=== Problem details ===
Exactly as written, output each of the entries below.

(Listed records)

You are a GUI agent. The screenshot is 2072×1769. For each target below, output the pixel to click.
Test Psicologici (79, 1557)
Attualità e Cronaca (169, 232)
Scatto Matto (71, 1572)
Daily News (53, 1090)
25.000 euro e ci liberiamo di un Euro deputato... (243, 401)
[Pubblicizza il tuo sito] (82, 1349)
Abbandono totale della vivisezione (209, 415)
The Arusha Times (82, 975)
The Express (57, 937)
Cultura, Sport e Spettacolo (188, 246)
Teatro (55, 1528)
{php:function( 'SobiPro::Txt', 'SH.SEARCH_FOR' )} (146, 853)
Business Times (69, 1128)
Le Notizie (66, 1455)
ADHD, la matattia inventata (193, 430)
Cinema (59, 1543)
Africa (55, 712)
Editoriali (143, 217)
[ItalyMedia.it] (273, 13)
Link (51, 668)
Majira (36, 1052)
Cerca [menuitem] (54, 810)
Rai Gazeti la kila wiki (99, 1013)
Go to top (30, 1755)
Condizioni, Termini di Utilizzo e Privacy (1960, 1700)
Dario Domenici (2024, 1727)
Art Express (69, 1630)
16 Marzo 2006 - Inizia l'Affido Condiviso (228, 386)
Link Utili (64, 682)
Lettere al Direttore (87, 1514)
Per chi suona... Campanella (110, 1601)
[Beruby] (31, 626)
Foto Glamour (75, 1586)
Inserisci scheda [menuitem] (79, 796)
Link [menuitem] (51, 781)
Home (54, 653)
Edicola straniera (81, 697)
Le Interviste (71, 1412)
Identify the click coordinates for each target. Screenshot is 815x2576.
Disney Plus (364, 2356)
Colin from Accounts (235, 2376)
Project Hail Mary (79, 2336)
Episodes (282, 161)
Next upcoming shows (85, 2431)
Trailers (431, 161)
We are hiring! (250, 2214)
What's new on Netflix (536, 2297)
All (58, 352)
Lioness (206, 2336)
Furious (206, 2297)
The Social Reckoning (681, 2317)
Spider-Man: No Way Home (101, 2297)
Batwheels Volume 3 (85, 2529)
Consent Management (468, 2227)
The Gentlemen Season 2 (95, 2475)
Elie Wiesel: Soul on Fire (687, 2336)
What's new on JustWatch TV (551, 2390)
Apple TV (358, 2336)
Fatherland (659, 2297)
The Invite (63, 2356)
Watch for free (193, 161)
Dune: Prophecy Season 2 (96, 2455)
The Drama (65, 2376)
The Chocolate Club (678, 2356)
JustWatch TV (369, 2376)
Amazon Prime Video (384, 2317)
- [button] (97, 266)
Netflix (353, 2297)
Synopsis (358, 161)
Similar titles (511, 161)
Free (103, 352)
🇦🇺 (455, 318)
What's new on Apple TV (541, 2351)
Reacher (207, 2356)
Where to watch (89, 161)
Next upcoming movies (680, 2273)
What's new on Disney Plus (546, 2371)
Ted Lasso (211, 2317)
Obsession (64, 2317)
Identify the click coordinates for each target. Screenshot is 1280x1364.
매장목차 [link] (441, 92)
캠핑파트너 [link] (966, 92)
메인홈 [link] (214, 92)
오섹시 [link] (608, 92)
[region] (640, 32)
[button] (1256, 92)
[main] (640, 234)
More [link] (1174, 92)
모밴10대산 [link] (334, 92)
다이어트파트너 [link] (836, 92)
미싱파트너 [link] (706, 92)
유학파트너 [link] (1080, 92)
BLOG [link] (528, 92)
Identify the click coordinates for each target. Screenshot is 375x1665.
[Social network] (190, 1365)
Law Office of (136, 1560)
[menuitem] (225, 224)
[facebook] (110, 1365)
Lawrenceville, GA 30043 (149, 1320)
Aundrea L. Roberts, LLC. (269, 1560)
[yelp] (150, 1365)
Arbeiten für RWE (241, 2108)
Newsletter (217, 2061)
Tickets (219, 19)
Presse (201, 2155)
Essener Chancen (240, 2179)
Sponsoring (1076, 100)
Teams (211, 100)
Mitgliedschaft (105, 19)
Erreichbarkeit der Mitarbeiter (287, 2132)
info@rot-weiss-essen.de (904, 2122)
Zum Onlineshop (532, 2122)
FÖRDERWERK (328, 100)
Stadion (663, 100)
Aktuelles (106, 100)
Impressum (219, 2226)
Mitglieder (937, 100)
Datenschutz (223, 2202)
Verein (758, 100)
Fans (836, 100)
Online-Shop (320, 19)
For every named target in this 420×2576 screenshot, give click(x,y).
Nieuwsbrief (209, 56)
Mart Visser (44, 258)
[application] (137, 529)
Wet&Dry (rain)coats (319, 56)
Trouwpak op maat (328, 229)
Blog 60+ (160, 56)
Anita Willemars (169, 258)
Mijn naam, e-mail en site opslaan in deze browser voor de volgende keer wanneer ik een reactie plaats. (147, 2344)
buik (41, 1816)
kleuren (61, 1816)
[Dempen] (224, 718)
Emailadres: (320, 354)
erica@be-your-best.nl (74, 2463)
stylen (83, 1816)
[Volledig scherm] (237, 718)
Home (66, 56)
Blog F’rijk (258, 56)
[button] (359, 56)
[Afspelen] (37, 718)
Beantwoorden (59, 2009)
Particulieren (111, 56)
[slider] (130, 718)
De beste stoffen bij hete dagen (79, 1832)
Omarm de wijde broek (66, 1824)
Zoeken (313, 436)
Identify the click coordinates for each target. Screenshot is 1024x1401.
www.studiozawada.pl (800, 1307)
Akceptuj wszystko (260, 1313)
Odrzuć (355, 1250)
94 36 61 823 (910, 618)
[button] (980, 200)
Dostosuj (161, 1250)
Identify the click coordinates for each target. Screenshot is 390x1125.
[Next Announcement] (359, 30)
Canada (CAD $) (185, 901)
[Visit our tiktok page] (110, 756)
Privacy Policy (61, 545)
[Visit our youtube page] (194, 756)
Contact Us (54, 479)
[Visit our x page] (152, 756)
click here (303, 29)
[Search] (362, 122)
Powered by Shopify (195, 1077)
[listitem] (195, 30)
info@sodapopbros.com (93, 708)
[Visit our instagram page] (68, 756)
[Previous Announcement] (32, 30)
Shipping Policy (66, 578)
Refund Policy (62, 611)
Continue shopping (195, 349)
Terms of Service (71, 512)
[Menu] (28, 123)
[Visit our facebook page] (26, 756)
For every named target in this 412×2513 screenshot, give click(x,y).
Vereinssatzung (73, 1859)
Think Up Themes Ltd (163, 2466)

(End Listed records)

=== Response to this task ===
You are a GUI agent. The screenshot is 2072×1769. For each target below, output the pixel to click.
Test Psicologici (79, 1557)
Attualità e Cronaca (169, 232)
Scatto Matto (71, 1572)
Daily News (53, 1090)
25.000 euro e ci liberiamo di un Euro deputato... (243, 401)
[Pubblicizza il tuo sito] (82, 1349)
Abbandono totale della vivisezione (209, 415)
The Arusha Times (82, 975)
The Express (57, 937)
Cultura, Sport e Spettacolo (188, 246)
Teatro (55, 1528)
{php:function( 'SobiPro::Txt', 'SH.SEARCH_FOR' )} (146, 853)
Business Times (69, 1128)
Le Notizie (66, 1455)
ADHD, la matattia inventata (193, 430)
Cinema (59, 1543)
Africa (55, 712)
Editoriali (143, 217)
[ItalyMedia.it] (273, 13)
Link (51, 668)
Majira (36, 1052)
Cerca [menuitem] (54, 810)
Rai Gazeti la kila wiki (99, 1013)
Go to top (30, 1755)
Condizioni, Termini di Utilizzo e Privacy (1960, 1700)
Dario Domenici (2024, 1727)
Art Express (69, 1630)
16 Marzo 2006 - Inizia l'Affido Condiviso (228, 386)
Link Utili (64, 682)
Lettere al Direttore (87, 1514)
Per chi suona... Campanella (110, 1601)
[Beruby] (31, 626)
Foto Glamour (75, 1586)
Inserisci scheda [menuitem] (79, 796)
Link [menuitem] (51, 781)
Home (54, 653)
Edicola straniera (81, 697)
Le Interviste (71, 1412)
Identify the click coordinates for each target. Screenshot is 815x2576.
Disney Plus (364, 2356)
Colin from Accounts (235, 2376)
Project Hail Mary (79, 2336)
Episodes (282, 161)
Next upcoming shows (85, 2431)
Trailers (431, 161)
We are hiring! (250, 2214)
What's new on Netflix (536, 2297)
All (58, 352)
Lioness (206, 2336)
Furious (206, 2297)
The Social Reckoning (681, 2317)
Spider-Man: No Way Home (101, 2297)
Batwheels Volume 3 (85, 2529)
Consent Management (468, 2227)
The Gentlemen Season 2 (95, 2475)
Elie Wiesel: Soul on Fire (687, 2336)
What's new on JustWatch TV (551, 2390)
Apple TV (358, 2336)
Fatherland (659, 2297)
The Invite (63, 2356)
Watch for free (193, 161)
Dune: Prophecy Season 2 (96, 2455)
The Drama (65, 2376)
The Chocolate Club (678, 2356)
JustWatch TV (369, 2376)
Amazon Prime Video (384, 2317)
- [button] (97, 266)
Netflix (353, 2297)
Synopsis (358, 161)
Similar titles (511, 161)
Free (103, 352)
🇦🇺 (455, 318)
What's new on Apple TV (541, 2351)
Reacher (207, 2356)
Where to watch (89, 161)
Next upcoming movies (680, 2273)
What's new on Disney Plus (546, 2371)
Ted Lasso (211, 2317)
Obsession (64, 2317)
Identify the click coordinates for each target. Screenshot is 1280x1364.
매장목차 [link] (441, 92)
캠핑파트너 [link] (966, 92)
메인홈 [link] (214, 92)
오섹시 [link] (608, 92)
[region] (640, 32)
[button] (1256, 92)
[main] (640, 234)
More [link] (1174, 92)
모밴10대산 [link] (334, 92)
다이어트파트너 [link] (836, 92)
미싱파트너 [link] (706, 92)
유학파트너 [link] (1080, 92)
BLOG [link] (528, 92)
Identify the click coordinates for each target. Screenshot is 375x1665.
[Social network] (190, 1365)
Law Office of (136, 1560)
[menuitem] (225, 224)
[facebook] (110, 1365)
Lawrenceville, GA 30043 (149, 1320)
Aundrea L. Roberts, LLC. (269, 1560)
[yelp] (150, 1365)
Arbeiten für RWE (241, 2108)
Newsletter (217, 2061)
Tickets (219, 19)
Presse (201, 2155)
Essener Chancen (240, 2179)
Sponsoring (1076, 100)
Teams (211, 100)
Mitgliedschaft (105, 19)
Erreichbarkeit der Mitarbeiter (287, 2132)
info@rot-weiss-essen.de (904, 2122)
Zum Onlineshop (532, 2122)
FÖRDERWERK (328, 100)
Stadion (663, 100)
Aktuelles (106, 100)
Impressum (219, 2226)
Mitglieder (937, 100)
Datenschutz (223, 2202)
Verein (758, 100)
Fans (836, 100)
Online-Shop (320, 19)
For every named target in this 420×2576 screenshot, give click(x,y).
Nieuwsbrief (209, 56)
Mart Visser (44, 258)
[application] (137, 529)
Wet&Dry (rain)coats (319, 56)
Trouwpak op maat (328, 229)
Blog 60+ (160, 56)
Anita Willemars (169, 258)
Mijn naam, e-mail en site opslaan in deze browser voor de volgende keer wanneer ik een reactie plaats. (147, 2344)
buik (41, 1816)
kleuren (61, 1816)
[Dempen] (224, 718)
Emailadres: (320, 354)
erica@be-your-best.nl (74, 2463)
stylen (83, 1816)
[Volledig scherm] (237, 718)
Home (66, 56)
Blog F’rijk (258, 56)
[button] (359, 56)
[Afspelen] (37, 718)
Beantwoorden (59, 2009)
Particulieren (111, 56)
[slider] (130, 718)
De beste stoffen bij hete dagen (79, 1832)
Omarm de wijde broek (66, 1824)
Zoeken (313, 436)
Identify the click coordinates for each target. Screenshot is 1024x1401.
www.studiozawada.pl (800, 1307)
Akceptuj wszystko (260, 1313)
Odrzuć (355, 1250)
94 36 61 823 (910, 618)
[button] (980, 200)
Dostosuj (161, 1250)
Identify the click coordinates for each target. Screenshot is 390x1125.
[Next Announcement] (359, 30)
Canada (CAD $) (185, 901)
[Visit our tiktok page] (110, 756)
Privacy Policy (61, 545)
[Visit our youtube page] (194, 756)
Contact Us (54, 479)
[Visit our x page] (152, 756)
click here (303, 29)
[Search] (362, 122)
Powered by Shopify (195, 1077)
[listitem] (195, 30)
info@sodapopbros.com (93, 708)
[Visit our instagram page] (68, 756)
[Previous Announcement] (32, 30)
Shipping Policy (66, 578)
Refund Policy (62, 611)
Continue shopping (195, 349)
Terms of Service (71, 512)
[Menu] (28, 123)
[Visit our facebook page] (26, 756)
For every named target in this 412×2513 screenshot, give click(x,y).
Vereinssatzung (73, 1859)
Think Up Themes Ltd (163, 2466)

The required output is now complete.